Everything that Siri, Alexa, and other voice assistants do is quite impressive – it’s hard to argue otherwise. Though, there are industries where generalist AIs aren’t enough; Siri won’t be able to answer domain-specific questions that a person in the transportation industry may have. This is why Wluper is developing powerful conversational AI. Where Siri and Alexa can answer a little bit of everything, their reach is still largely one-sided in a question-answer structure. Wluper’s advanced AI will be able to support more in-depth conversations in specific industries—domain-specific AI.
Read on for an interview with the team at Wluper on what conversational AI is, what makes it unique, and what goes into designing it.
What exactly is conversational AI?
Conversational AI (Dialogue Systems) is about building a computer system that can understand a user through natural language, reason about the concepts that were said, and plan the course of actions to be taken from the reasoning process. In practice, this means that a conversational AI system is vaguely separated into three components.
Firstly, the “perception” part, which combines Speech Recognition (ASR), Natural Language Understanding (NLU), and Dialogue State Tracking (DST). Secondly, the “reasoning” part which usually encompasses the Dialogue Management (DM) and Knowledge Management(KM). And finally, the system output component, which can be varied and usually also has a text-to-speech (TTS) component.
What sets your knowledge-based conversational AI apart from Alexa, Siri, etc?
The difference comes in at various stages of the whole pipeline of a Dialogue System, our key differentiators are on the “perception”- and “reasoning”- part.
Let us start with the “perception” part.
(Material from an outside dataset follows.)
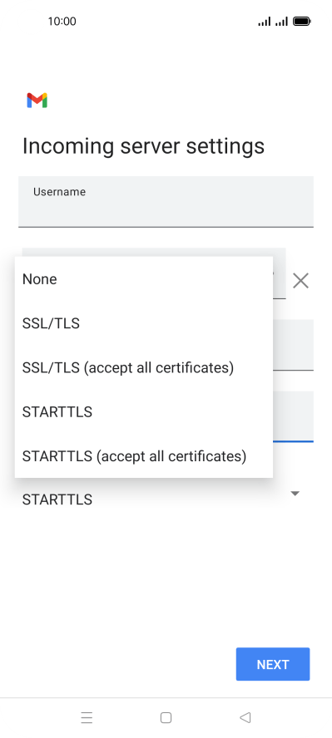Tap the NEXT button

click(x=273, y=664)
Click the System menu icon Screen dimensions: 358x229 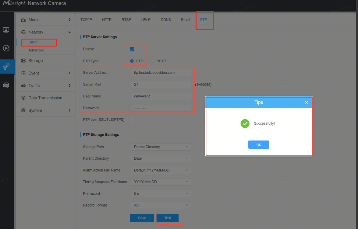click(23, 110)
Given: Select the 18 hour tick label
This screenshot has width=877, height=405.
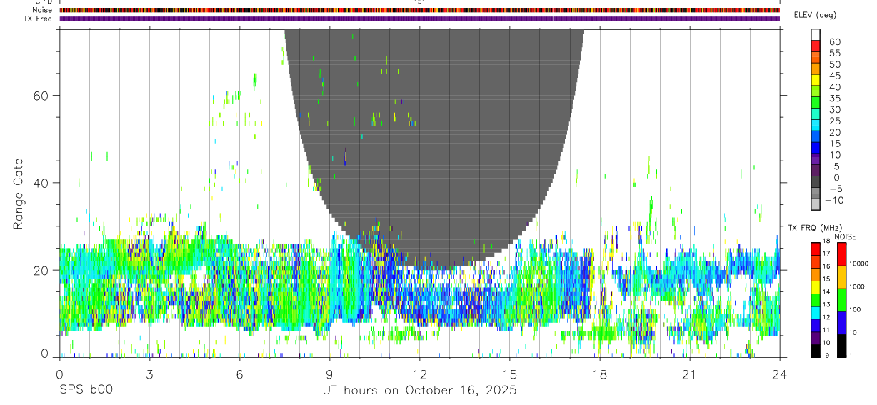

Currently the Siris and Alexas of this world, including all the various platforms to build such a system, provide two main ingredients for the NLU: Intents and Entities. This leads to a very shallow understanding of what the user wants to say. Intents need to be predefined and so the user is limited to only a finite number of what the system can understand – this is not how conversation or language more broadly works. So what we are doing is building a different NLU pipeline that leads to a different Dialogue State Representation, which goes beyond Intents and Entities and gives the system much more flexibility and deep understanding.
Now the “reasoning” part. The reasoning part for existing systems is limited by the depth of understanding the “perception” part and therefore only allows for the decision tree type dialogue manager that we see in the real world now. A deeper understanding makes the reasoning part, of course, much harder, yet at the same time allows the system to perform a much bigger variety of tasks and answer much more precise questions from the user.
E.g. Suppose one has a database with restaurants, per entry it has the restaurant name, location, opening times, rating, dietary restrictions, etc. At the moment, a dialogue designer at Siri would have to specify different intents to access all the fields of a restaurant entry – this is not scalable. Our system has the purpose to make all the available data, APIs and actions naturally available to the user.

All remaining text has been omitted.